Characteristics of histamine receptors in human cerebral arteries.

Histamine and 2,2-pyridylethylamine, an H1-receptor agonist, (both 10(-8)-10(-3) M) caused contraction of human cerebral artery preparations in the absence of active tension, while dimaprit, an H2-receptor agonist, caused vasorelaxation. The histamine-induced vasoconstriction was blocked non-competitively by tripelennamine, an H1-receptor antagonist. In the presence of cimetidine, an H2-receptor antagonist, histamine-induced contraction was enhanced. The histamine-induced contraction was not affected by phentolamine or propranolol, but abolished by nifedipine. In prostaglandin F2 alpha-precontracted arteries, histamine and dimaprit caused relaxation, while 2,2-pyridylethylamine had no apparent effect. Histamine-induced relaxation was much greater in the presence than in the absence of an H1-antagonist. The vasorelaxation induced by histamine in the presence of an H1-antagonist was also inhibited by an H2-antagonist.

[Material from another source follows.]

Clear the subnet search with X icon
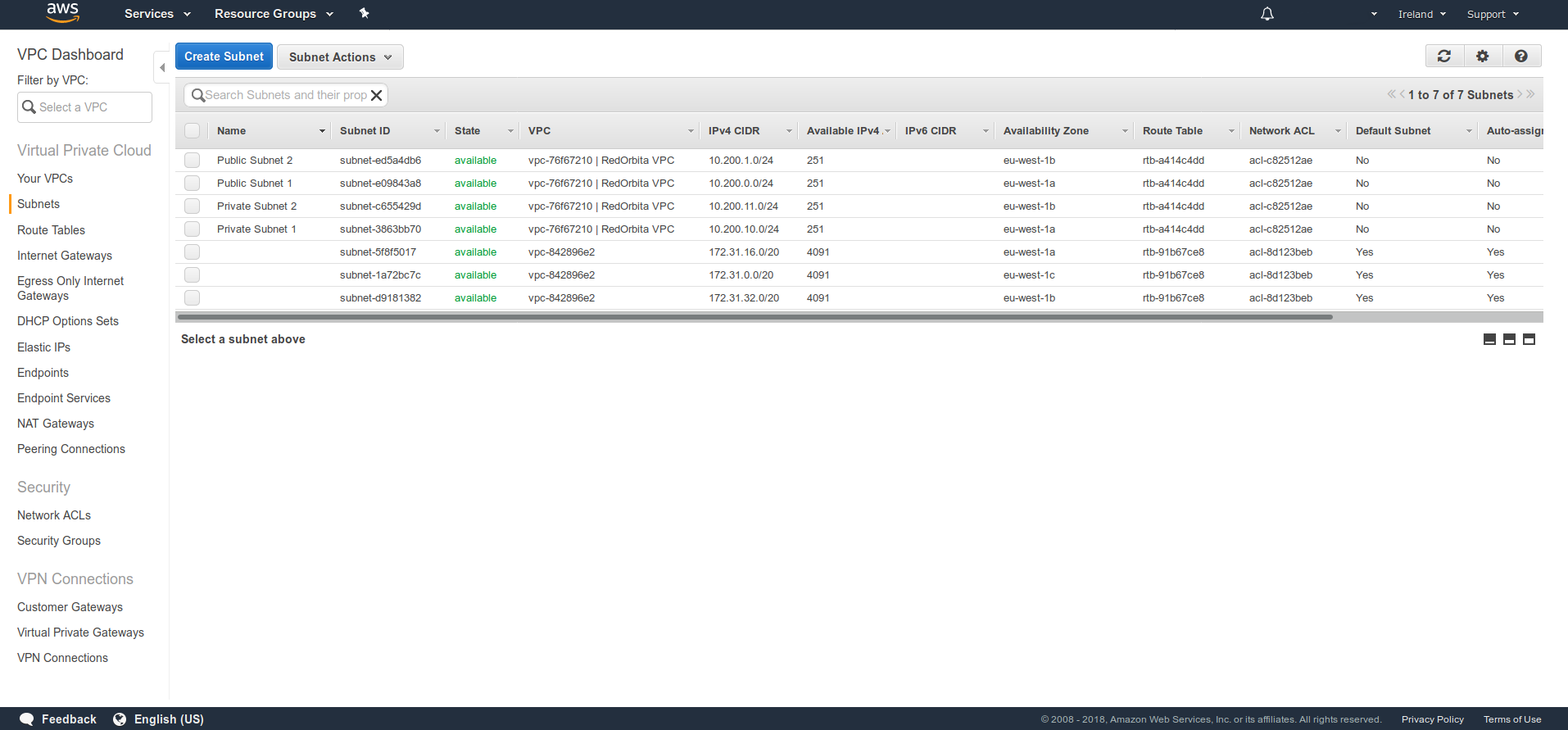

Histamine caused no apparent relaxation in precontracted preparations without endothelium. The present results provide further evidence that histamine causes either vasocontraction or vasodilation in human cerebral arteries, and suggest that vasocontraction and vasorelaxation are due to the activation of H1- and H2-receptors, respectively. The relaxation induced by histamine may also be related to the endothelium-derived relaxing factors released from endothelial cells.